Söz konusu dostumla konuşmam sonucunda öğrendiklerimle düşüncem şöyle gelişti. Önce neden gurbetçiler misafir bulundukları ülkelerde genellikle yeşilleri ya da sol partileri desteklerler konusuna eğilelim. Bunun sebebinin psikolojik yalnızlıkta sığınma dürtüsü olduğu düşüncesi oryaya çıktı. Şöyle ki, gurbetçiler misafir oldukları Batı ülkelerinde haklarının genellikle muhalefetteki sol parti ya da gruplar tarafından korunduğunu, o ülkenin başat ve iktidardaki partiler ve yönetimlerin kendileri üzerinde uyguladıkları ikinci sınıf vatandaş statüsünü söz konusu partilerin eleştirdiklerini görerek muhalif partilere ya da gruplara sempati ile yaklaşmaktadırlar.
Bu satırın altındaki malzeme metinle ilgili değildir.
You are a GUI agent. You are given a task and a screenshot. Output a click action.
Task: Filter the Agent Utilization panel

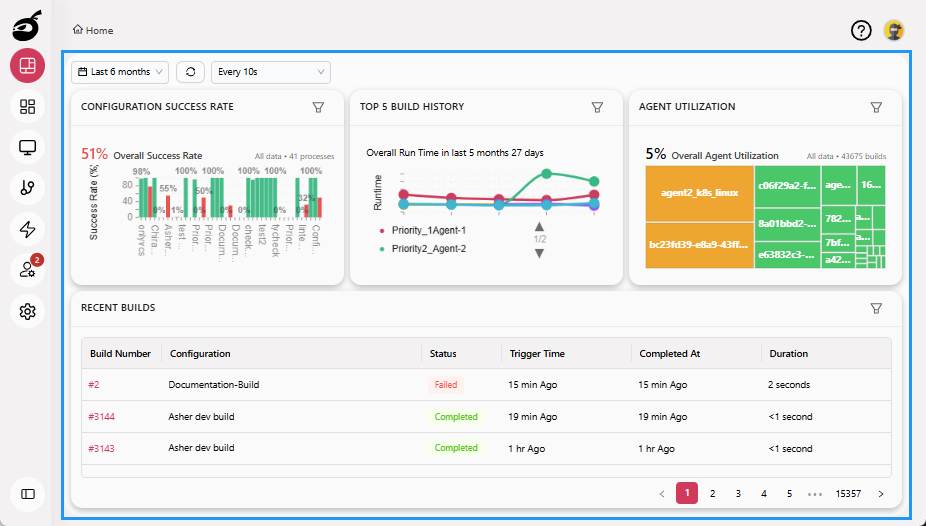pos(876,107)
Bu davranış fevkalde doğaldır. Ancak, muhalefette iken göçmenlerin ya da ezilenlerin haklarını cesurca savunan azınlık ve/veya muhalif partiler çoğunluk ve/veya iktidar konumuna geçtiğinde nasıl davranırlar meselesi bir hayli meçhuldür. Bir ülkedeki azınlıkların o ülkenin öz vatandaşlarının haklarından yararlandırılmaları ekonomik olarak kaynaklar üzerinde, siyaset olarak da siyasi kararlar ve sonuçlar üzerinde rekabet anlamına gelir. Her iki durumda da azınlık konumundaki insanların temel vatandaşlık haklarından yararlandırılmaları öz vatandaşların hareket alanını kısıtlar. Kısacası muhalif siyasi grup ya da kesimlerin iktidarı ele geçirdikleri durumdaki tavırlarını kestirmek hayli güçtür, çünkü iktidar alanı, eski ve oluşmuş hak sahipleri ile yeni hak sahipleri arasındaki siyasi-ekonomik mücadele alanıdır. Bu alandaki mücadelede göreli üstünlük sağlayanlar döneme hâkim siyasi partinin görüşünü oluşturur, çünkü siyasi karar üst-yapısını oluşturan alt-yapılanma mücadeleci tarafların göreli güç ağırlıkları tarafından belirlenir.

Muhalefetteki siyasi parti ya da örgütlerin azınlık haklarını savunmalarına gelince, bu davranış modeli marjinal kesimler üzerindeki manevralar ile oy tabanının olabildiğince genişletilebileceği anlayışı üzerine kuruludur. Muhalefetteki partilerin azınlık hakkı üzerinde manipülasyonları büyük kitlelerin muhalefeti nedeniyle onların iktidar şansını tehlikeye sokuyor olabilmekle beraber, iktidar şanslarının düşüklüğü karşısında böylesi manevranın kendilerine bazı ufak şanslar oluşturabileceği fikri duruma başat olabilir.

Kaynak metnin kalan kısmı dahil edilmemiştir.